* Selected excerpt:
Beirut slams the door on its `human garbage'
Robert Fisk examines how Lebanon is taking its chance to get rid of refugees; `Now Arafat can say: Look what I'm doing for you, and look how the other Arabs treat you'
Three Palestinian women from Lebanon attending the Peking women's conference flew home to Beirut only to be put aboard a flight to Larnaca.
So was a Palestinian woman returning from Switzerland, where she had received medical treatment for war wounds. A Palestinian businessman flew into Beirut and was flown to Larnaca, then to Amman, from there back to Beirut and on to Dubai. None of them, it seems, had ever been to Libya.
Their sin was to have been outside Lebanon when Colonel Muammar Gaddafi decided to expel 25,000 Palestinians from Libya, only about 7,000 of whom held Lebanese residence papers. The Lebanese allowed 350 into the country by boat but then blocked the sea route and banned all Palestinians with Lebanese residence who were outside Lebanon - around 100,000, according to Palestinian sources - from returning without special visas.
In the course of only two days, the Beirut authorities reduced the Palestinian refugee population here by almost a third, courtesy of Colonel Gaddafi.
In a country where contempt for the 350,000 Palestinians - half of whom live in 12 refugee camps across Lebanon - unites Muslims and Christians, the Lebanese response to Colonel Gaddafi's expulsion of foreign workers has brought both despair and anger. Thousands of Palestinians studying or working abroad, most of whom would never dream of visiting Libya, have found themselves stranded in foreign lands. The Lebanese documents they relied upon to bring them back to Lebanon are no longer valid without the special permission of the Lebanese embassies.

* Prompt A:
From the article on Beirut and the Palestinian refugees, reproduce the passage between "Their sin was" and "of Colonel Gaddafi.", inclusive.
* Prompt B:
Name every city mentioned in the article on Beirut and the Palestinian refugees.

* Record excerpts:
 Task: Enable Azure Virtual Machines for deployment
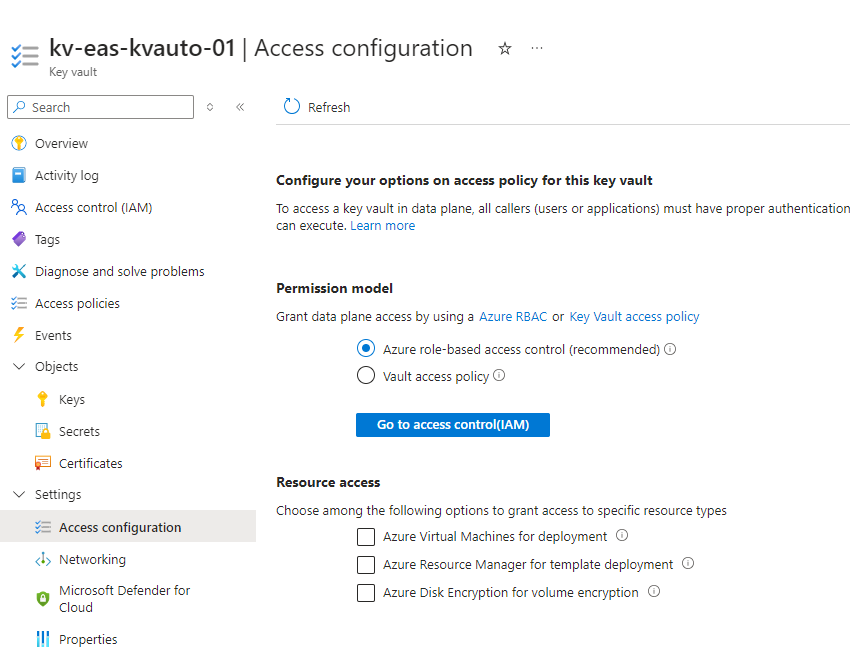pyautogui.click(x=366, y=537)
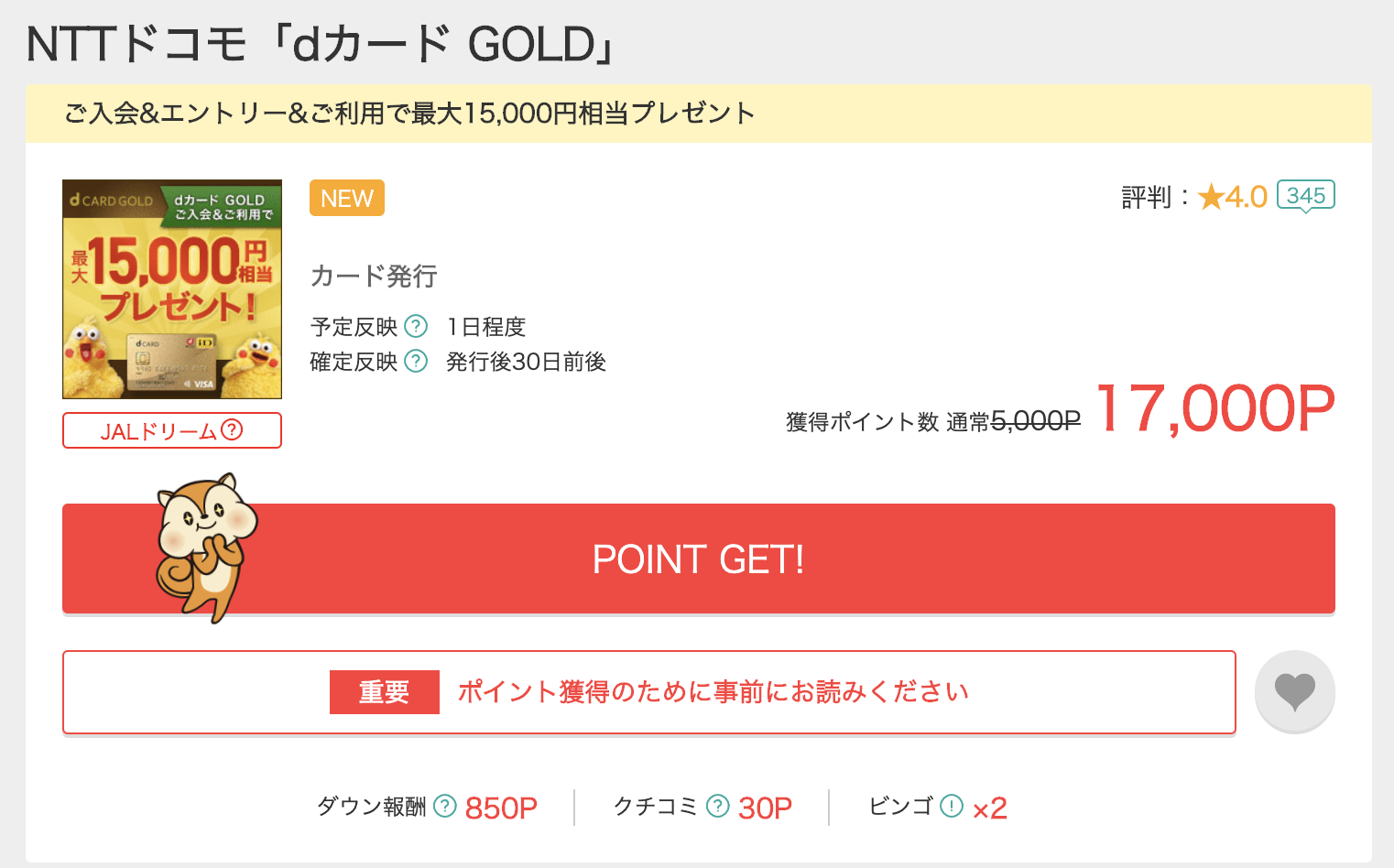Click the heart favorite icon

pyautogui.click(x=1294, y=691)
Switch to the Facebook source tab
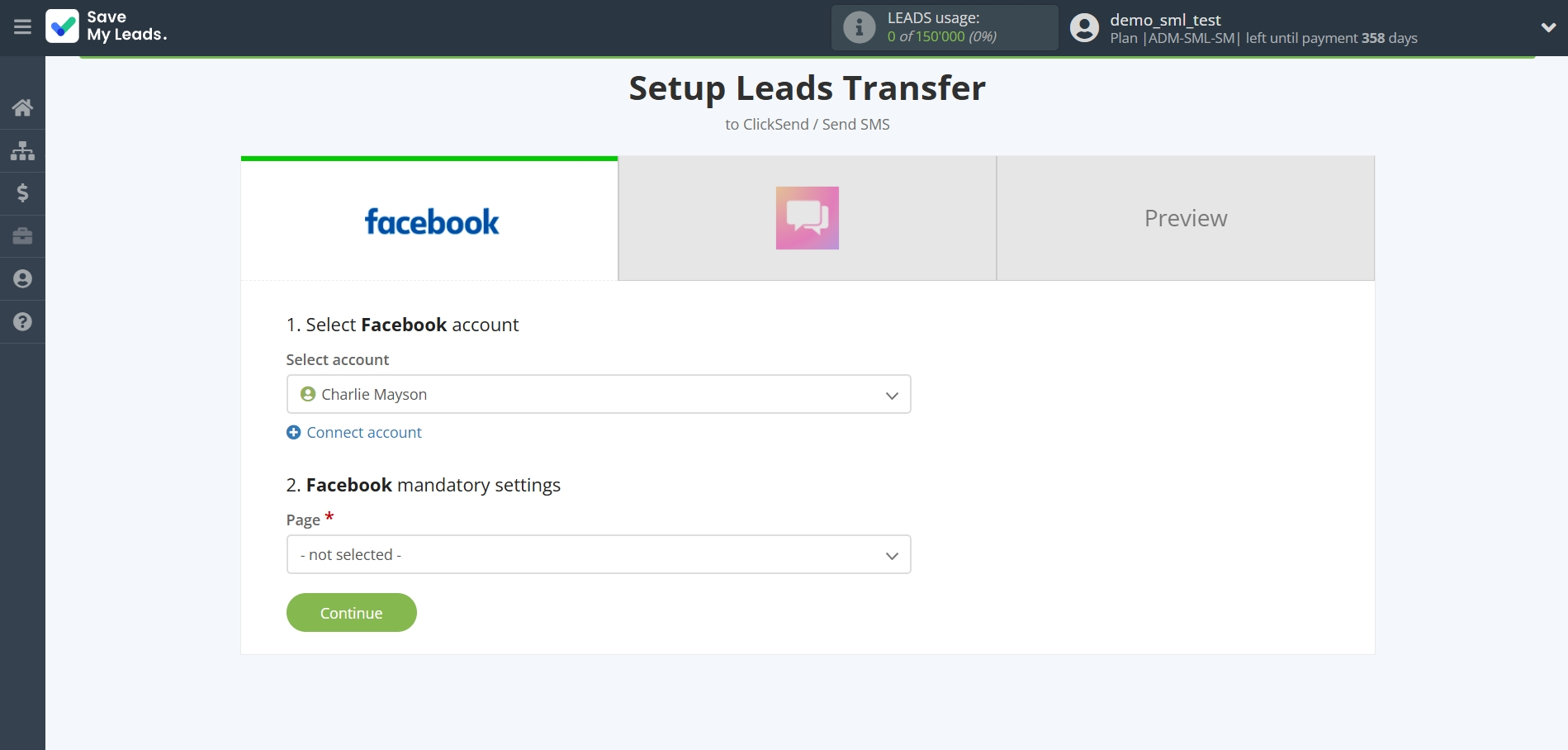The height and width of the screenshot is (750, 1568). pos(429,220)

* Response A:
Their sin was to have been outside Lebanon when Colonel Muammar Gaddafi decided to expel 25,000 Palestinians from Libya, only about 7,000 of whom held Lebanese residence papers. The Lebanese allowed 350 into the country by boat but then blocked the sea route and banned all Palestinians with Lebanese residence who were outside Lebanon - around 100,000, according to Palestinian sources - from returning without special visas.
In the course of only two days, the Beirut authorities reduced the Palestinian refugee population here by almost a third, courtesy of Colonel Gaddafi.

* Response B:
Beirut
Peking
Larnaca
Amman
Dubai